CPT was inaugurated in 2003 to establish a joint venture terminal at PSA’s Pasir Panjang Terminal (PPT) Phase 1. To stay ahead of evolving industry needs, CPT will move from its current two-berth terminal to three new mega berths at PPT’s Phases 3 and 4.

When the new berths begin operations from 2017, they will be fully integrated with PSA’s best-in-class infrastructure and supported by the latest automated and intelligent port technologies. These will help to raise port productivity and enhance PSA’s ability to manage greater business complexity for the benefit of its customers.

Mrs Josephine Teo, Senior Minister of State, Prime Minister’s Office, Ministry of Foreign Affairs and Ministry of Transport, said, “I am pleased to see the deepening partnership between COSCO Pacific and PSA. The investment in three new mega berths is strategically important to both partners and also a clear demonstration of their confidence in Singapore as an international maritime centre with a well-connected transhipment hub.

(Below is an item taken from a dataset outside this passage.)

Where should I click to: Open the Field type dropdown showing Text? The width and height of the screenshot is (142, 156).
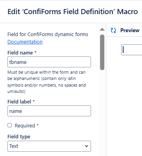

In addition, I believe the project will contribute positively to China’s Maritime Silk Road initiative and ‘One Belt, One Road’ vision.”

Mr Tan Chong Meng, Group CEO, PSA International, said, “Today’s signing marks a new chapter in our partnership with COSCO Pacific, which is timely given the merger of the COSCO and China Shipping groups to create the world’s fourth largest container shipping line. We are deeply honoured that they have chosen PSA as their main hub port for container transhipment in Southeast Asia and greatly look forward to working alongside them in Singapore to serve this vibrant region and beyond; and to facilitate the potential growth in trade and economic activities promised by the ‘One Belt, One Road’ initiative.”

Mr Ong Kim Pong, Regional CEO Southeast Asia, PSA International, said, “COSCO Pacific was PSA’s first joint venture partner in Singapore and we have shared many years of close collaboration between us. We remain grateful for their continued support and confidence in PSA, through co-investing in three berths at our latest Pasir Panjang expansion, which has the capacity and scale of operations to better serve the shipping alliances and their mega vessels in this region. We will strive to help them grow their strategic presence in Singapore for the long term.”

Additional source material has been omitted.